Le Salon du livre n'est pas encore fini que déjà des remontées nerveuses de contestation émergent, en provenance d'écrivains algériens qualifiant comme « immoral d'inviter Israël sans la Palestine ». Alors que les écrivains français ont rasé les murs et fait profil plus que bas durant le Salon sur ce sujet, un universitaire islamologue Mustapha Chérif s'est exprimé dans le quotidien L'expression sur le boycott des écrivains arabes, rejoigant la position adoptée par les éditeurs algériens.
Ses questions oratoires trahissent une réelle tension autour de ce rendez-vous : « Pourquoi n’a-t-on pas pensé à traiter en tant qu’invité d’honneur à la fois Israël et la Palestine ? [...] Pourquoi n’a-t-on pas mis sur le même pied d’égalité les intellectuels et écrivains palestiniens et israéliens ? » Et sa conclusion ne laissera personne de marbre : « C’est une discrimination ! »
Dénoncer l'action d'Israël
Cette attitude adoptée par les écrivains ne doit selon lui pas signifier que le dialogue entre les deux peuples est rompu pour autant : « En boycottant le Salon du livre de Paris, les intellectuels arabes n’entendent pas manifester leur indignation contre l’État hébreu, en tant que tel, ni pour renier son existence, mais le boycott a été décidé pour dénoncer l’absence de la Palestine ». Mais M. Chérif accuse clairement la France d'avoir « politisé le Salon du livre et non pas les intellectuels arabes ».
Pour lui, il est cependant essentiel de « dénoncer la pratique, par l’État hébreu, de l’apartheid en plus de la victimisation outrancière, dans laquelle il s’enferme ». Une interprétation dont on laissera à chacun le soin de l'analyse, quand le détournement politique de l'invitation des écrivains israéliens semble ne pas avoir été du fait des organisateurs.
Tout le monde n'est (heureusement) pas du même avis
Une autre intervention, bien plus pondérée, mais tout aussi tranchée a surgi quand Yasmina Khadra, auteur, entre autres des Hirondelles de Kaboul, mais également directeur du centre culturel algérien de Paris.
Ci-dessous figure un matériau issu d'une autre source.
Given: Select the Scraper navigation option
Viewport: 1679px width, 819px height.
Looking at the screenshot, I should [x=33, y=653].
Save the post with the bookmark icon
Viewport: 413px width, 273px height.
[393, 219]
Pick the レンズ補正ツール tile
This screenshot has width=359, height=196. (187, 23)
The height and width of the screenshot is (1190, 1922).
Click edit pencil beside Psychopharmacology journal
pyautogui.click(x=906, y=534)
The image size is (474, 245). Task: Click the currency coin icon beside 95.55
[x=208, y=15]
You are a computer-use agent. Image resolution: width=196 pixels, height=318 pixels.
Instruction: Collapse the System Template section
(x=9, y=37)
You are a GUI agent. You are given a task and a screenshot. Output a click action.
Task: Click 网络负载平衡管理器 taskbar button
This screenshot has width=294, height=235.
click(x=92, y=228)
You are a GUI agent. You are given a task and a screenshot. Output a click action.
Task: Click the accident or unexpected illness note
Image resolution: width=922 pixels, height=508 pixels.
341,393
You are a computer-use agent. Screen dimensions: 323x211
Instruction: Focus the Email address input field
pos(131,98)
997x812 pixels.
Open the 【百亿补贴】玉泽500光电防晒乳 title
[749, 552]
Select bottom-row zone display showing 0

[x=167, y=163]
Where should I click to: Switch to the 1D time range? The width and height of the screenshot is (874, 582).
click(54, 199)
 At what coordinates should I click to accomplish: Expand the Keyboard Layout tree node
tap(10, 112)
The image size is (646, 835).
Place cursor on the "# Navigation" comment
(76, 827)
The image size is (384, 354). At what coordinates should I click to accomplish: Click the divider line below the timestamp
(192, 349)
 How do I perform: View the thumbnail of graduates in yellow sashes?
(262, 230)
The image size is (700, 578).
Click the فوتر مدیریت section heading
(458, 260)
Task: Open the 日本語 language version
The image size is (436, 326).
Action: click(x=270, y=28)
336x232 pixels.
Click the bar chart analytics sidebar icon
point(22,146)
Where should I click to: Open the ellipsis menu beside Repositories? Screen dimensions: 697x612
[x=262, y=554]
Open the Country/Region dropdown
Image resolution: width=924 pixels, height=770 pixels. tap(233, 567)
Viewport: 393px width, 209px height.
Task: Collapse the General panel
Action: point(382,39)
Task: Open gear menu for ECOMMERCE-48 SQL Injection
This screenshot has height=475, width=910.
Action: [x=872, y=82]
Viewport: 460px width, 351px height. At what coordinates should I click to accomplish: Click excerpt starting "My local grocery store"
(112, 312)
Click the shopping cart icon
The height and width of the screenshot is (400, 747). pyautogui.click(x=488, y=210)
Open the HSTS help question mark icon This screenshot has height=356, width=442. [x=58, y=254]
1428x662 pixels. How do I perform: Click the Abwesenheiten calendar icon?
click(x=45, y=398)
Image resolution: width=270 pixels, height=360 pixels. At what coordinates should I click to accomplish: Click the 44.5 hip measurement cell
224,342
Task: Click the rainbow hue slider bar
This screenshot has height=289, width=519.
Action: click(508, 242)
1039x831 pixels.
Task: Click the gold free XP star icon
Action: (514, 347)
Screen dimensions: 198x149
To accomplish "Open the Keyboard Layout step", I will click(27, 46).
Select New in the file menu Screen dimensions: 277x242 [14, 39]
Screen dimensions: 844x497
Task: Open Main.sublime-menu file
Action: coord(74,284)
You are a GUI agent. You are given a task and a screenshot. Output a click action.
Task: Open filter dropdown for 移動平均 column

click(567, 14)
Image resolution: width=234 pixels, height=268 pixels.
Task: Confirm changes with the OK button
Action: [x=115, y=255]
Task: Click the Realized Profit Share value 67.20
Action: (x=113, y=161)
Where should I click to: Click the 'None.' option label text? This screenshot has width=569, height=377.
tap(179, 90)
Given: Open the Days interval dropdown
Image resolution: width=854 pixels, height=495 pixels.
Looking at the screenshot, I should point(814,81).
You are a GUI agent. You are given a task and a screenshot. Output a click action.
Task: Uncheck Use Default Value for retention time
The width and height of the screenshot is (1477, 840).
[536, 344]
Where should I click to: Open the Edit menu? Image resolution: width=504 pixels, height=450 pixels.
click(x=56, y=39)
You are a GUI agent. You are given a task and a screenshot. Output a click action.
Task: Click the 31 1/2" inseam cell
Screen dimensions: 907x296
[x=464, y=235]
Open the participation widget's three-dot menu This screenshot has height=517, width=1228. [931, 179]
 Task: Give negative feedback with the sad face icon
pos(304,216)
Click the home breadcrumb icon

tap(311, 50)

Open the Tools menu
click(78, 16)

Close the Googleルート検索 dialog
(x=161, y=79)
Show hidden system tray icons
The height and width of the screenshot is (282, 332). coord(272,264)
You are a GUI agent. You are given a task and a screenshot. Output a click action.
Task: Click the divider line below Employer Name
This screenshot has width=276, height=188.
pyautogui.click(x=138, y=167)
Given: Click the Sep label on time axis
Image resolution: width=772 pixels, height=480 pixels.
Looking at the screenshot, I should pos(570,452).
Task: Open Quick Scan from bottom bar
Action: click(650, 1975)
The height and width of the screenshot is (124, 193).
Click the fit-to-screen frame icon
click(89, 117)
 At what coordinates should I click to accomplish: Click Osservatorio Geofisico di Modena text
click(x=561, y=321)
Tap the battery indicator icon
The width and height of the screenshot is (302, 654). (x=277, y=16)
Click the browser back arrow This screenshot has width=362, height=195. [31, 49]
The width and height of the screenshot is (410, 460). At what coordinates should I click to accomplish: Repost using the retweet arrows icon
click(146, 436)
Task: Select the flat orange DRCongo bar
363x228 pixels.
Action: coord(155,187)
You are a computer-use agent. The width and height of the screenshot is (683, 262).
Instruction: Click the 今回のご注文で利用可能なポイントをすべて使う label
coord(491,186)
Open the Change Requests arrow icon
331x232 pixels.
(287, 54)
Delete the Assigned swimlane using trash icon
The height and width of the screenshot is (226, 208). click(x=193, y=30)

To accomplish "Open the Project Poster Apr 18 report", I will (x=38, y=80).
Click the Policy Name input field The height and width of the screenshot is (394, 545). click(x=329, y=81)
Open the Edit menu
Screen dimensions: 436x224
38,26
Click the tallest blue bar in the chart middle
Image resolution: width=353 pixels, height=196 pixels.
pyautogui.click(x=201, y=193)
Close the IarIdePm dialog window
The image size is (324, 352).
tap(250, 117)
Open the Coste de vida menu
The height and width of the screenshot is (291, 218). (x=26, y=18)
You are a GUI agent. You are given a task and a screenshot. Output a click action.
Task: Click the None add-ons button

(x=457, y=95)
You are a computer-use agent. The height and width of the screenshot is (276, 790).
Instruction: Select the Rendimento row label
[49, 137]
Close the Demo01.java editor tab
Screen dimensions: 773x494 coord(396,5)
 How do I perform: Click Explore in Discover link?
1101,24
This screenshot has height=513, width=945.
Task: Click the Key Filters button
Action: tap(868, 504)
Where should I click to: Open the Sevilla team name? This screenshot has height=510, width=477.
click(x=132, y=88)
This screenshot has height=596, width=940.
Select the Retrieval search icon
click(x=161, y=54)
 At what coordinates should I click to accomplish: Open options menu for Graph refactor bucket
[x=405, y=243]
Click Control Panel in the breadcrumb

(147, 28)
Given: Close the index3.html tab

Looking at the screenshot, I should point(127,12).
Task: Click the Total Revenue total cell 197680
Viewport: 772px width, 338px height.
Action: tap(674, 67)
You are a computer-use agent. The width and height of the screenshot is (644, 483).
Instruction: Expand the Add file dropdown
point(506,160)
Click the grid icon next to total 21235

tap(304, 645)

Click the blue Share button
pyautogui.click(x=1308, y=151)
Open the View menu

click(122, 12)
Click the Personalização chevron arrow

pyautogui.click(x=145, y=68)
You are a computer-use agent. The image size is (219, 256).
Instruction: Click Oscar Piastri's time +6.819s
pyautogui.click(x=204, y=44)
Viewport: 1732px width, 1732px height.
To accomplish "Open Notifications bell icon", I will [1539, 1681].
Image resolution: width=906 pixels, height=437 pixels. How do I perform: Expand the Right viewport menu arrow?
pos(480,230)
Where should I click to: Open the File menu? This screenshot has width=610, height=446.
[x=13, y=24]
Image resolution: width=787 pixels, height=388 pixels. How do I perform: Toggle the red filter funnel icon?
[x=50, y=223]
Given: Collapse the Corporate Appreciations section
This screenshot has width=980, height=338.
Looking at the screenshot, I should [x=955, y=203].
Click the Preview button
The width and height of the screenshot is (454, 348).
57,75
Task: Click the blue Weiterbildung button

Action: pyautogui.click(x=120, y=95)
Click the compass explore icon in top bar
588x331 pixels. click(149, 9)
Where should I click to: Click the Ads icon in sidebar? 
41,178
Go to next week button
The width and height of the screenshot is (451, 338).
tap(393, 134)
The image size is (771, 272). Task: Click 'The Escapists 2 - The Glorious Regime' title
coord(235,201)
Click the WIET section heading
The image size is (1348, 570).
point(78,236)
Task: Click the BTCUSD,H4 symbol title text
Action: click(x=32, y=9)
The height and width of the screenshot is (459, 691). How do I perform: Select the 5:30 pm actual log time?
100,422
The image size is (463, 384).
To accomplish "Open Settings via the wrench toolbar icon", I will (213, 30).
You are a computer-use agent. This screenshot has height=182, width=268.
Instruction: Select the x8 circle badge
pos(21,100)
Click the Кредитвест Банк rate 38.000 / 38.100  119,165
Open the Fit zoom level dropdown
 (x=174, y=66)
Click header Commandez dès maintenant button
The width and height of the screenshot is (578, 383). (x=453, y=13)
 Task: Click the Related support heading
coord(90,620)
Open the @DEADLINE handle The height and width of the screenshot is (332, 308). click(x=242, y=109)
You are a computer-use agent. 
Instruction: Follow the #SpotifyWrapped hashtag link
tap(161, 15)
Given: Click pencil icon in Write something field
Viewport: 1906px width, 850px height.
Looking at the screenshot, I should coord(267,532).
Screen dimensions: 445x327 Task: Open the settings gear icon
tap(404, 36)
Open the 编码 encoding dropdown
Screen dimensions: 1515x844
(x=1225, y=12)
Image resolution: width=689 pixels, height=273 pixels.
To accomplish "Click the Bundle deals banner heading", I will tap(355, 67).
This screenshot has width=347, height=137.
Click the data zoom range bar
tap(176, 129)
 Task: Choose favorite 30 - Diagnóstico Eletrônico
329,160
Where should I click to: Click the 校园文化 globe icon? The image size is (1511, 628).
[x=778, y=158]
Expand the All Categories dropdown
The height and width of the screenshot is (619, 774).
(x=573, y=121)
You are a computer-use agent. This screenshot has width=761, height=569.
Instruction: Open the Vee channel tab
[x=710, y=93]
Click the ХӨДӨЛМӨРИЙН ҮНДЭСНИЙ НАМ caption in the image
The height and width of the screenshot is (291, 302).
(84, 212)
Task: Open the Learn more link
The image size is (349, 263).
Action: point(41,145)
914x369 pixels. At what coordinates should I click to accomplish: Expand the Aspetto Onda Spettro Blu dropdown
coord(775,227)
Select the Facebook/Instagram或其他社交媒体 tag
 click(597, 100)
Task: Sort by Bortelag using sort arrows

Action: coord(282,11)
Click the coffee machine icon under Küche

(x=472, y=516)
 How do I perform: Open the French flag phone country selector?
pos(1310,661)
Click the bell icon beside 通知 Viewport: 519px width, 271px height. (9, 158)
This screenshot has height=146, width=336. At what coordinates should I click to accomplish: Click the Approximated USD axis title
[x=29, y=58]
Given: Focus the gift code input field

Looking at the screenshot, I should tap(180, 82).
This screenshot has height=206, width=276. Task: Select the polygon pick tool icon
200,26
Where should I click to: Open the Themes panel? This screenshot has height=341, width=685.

Pour lui, le refus de se rendre au Salon « n'a rien à voir avec la décision des gouvernants arabes, tonitruante et grossièrement insidieuse ». C'est « pour des convictions intimes ». Simplement, il considère n'être « ni le chiot apprivoisé du pouvoir, ni l'Arabe de service du sionisme ».
Et de poursuivre sans en démordre : « Les gouvernants arabes, c’est connu : ils crient sur les toits leur indignation et baissent le pantalon dans les coulisses. Ils sont à l’origine de tous nos malheurs. C’est parce qu’ils n’ont jamais rien foutu que nos nations reculent, et nos intellectuels se "prostituent" avec zèle sur la place publique. »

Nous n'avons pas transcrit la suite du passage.